Of course the situation in the US is not as clear as it might be, in that Immigration and Customs Enforcement and DEA also do Maritime interdiction.
Thanks very much for linking to and discussing my post at ThinkDefence. I stop by this blog quite frequently for updates on the USCG, and as you point out, we do indeed do things very differently. I guess I did not mention the RNLI in the original article as my focus was (supposed) to be on the MSO / anti-piracy side of things. They are of course a fantastic volunteer organisation that sorties in any weather to save lives in peril at sea.
Rick is absolutely right about Trinity House, but even though I am ex RN and was based in Scotland for years, I have to admit I have never heard of the Northern Lighthouse Board ! We live and learn eh ?
Hello Chuck Hill,
an excellent post.
I agree with your conclusions,things are a bit of a mess in the United Kingdom,though in some cases there are good reasons for that,in others there are not.
Her Majesty’s Coast Guard is in many ways more akin to Bay Watch than the United States Coast Guard,being largely land based.
In addition to the agencies mentioned by Rick Nygren,the Royal Navy also provides many of the Search And Rescue helicopters in the United Kingdom (the Coast Guard only has a handful of helicopters).
I can think of at least four agencies with fisheries protection vessels.
At least four organisations operate maritime patrol aircraft including the Scottish government,Royal Air Force,Marine Management Organisation and the Coast Guard.
The British Antarctic Survey has more icebreakers than the Royal Navy and some aircraft too.
The new Borders Agency operates 4 of Her Majesty’s Revenue Cutters which will look very familiar to any coastie – their origins are very similar to the origins of the United States Coast Guard.
Most rescue boats are operated by charities such as the Royal National Lifeboat Institute.

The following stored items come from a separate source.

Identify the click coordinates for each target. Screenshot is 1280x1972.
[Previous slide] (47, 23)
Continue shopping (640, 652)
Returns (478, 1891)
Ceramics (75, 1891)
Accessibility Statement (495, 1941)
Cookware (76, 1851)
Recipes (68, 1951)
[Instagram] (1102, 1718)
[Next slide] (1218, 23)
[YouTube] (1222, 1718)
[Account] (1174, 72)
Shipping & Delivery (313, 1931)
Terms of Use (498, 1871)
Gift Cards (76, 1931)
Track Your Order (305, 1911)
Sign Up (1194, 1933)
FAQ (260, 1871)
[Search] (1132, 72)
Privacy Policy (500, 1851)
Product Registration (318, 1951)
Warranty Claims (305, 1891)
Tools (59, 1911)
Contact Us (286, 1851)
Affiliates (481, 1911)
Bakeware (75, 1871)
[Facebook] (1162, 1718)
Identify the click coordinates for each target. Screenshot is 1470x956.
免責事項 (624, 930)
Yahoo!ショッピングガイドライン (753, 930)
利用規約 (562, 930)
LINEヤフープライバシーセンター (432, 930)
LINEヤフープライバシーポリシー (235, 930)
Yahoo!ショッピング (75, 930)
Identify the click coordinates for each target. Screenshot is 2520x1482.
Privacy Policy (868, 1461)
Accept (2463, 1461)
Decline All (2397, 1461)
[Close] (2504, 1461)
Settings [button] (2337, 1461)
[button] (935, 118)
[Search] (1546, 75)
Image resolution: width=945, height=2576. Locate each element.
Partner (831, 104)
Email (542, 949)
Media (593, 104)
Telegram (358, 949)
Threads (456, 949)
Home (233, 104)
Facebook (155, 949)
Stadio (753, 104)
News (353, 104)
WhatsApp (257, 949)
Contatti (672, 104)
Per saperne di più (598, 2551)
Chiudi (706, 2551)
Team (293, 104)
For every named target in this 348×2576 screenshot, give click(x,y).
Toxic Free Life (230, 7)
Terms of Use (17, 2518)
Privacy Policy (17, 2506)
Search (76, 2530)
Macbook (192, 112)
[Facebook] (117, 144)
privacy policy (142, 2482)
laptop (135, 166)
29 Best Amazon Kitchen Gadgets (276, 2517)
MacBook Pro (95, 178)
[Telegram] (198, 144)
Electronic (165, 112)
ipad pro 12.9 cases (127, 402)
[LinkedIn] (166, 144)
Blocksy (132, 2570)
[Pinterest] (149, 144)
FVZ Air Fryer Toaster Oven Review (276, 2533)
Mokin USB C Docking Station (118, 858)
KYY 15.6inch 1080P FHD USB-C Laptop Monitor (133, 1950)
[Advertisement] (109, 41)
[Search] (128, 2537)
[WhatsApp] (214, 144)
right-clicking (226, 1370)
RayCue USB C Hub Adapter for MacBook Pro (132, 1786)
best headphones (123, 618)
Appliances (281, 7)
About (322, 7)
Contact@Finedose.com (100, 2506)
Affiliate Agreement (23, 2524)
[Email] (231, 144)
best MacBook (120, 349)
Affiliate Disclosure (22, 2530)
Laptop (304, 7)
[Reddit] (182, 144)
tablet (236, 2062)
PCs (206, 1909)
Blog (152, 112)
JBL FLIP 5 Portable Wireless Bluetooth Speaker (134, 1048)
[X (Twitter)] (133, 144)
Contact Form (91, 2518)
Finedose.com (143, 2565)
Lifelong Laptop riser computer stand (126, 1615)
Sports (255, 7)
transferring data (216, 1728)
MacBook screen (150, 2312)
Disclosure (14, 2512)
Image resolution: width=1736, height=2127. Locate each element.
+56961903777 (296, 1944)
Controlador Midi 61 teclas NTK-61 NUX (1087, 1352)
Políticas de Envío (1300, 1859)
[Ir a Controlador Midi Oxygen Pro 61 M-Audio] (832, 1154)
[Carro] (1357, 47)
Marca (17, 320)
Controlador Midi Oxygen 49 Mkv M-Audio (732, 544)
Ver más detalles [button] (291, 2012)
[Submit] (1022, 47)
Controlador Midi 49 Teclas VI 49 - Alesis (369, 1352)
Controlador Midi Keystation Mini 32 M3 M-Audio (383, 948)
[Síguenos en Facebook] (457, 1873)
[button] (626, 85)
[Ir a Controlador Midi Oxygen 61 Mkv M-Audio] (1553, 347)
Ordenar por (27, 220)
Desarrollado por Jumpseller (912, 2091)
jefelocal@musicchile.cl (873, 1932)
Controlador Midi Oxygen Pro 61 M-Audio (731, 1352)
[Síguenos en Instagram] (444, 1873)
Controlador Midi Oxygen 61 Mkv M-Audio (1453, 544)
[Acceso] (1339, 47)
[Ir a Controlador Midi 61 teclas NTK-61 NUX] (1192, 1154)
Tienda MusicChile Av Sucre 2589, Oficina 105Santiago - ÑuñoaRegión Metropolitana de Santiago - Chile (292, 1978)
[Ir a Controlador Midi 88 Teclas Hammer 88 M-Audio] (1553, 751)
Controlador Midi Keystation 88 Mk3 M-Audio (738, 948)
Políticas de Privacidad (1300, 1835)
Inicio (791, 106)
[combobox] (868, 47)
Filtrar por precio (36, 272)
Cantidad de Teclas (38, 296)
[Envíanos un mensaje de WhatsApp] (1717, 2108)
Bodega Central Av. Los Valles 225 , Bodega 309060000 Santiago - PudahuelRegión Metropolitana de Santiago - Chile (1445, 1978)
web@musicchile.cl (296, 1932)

They are manned by volunteer civilian crews who are rightly revered both locally and nationally,they are not however part of the Coast Guard which has it’s own handful of boats.
The British lifeboats would probably be a subject which your readers would find interesting.
Not only is the British Navy facing serious cuts:
Their Coast Guard is being cut as well, while a pretty face is being put on the changes:
“A bit more lipstick for the pig, please.”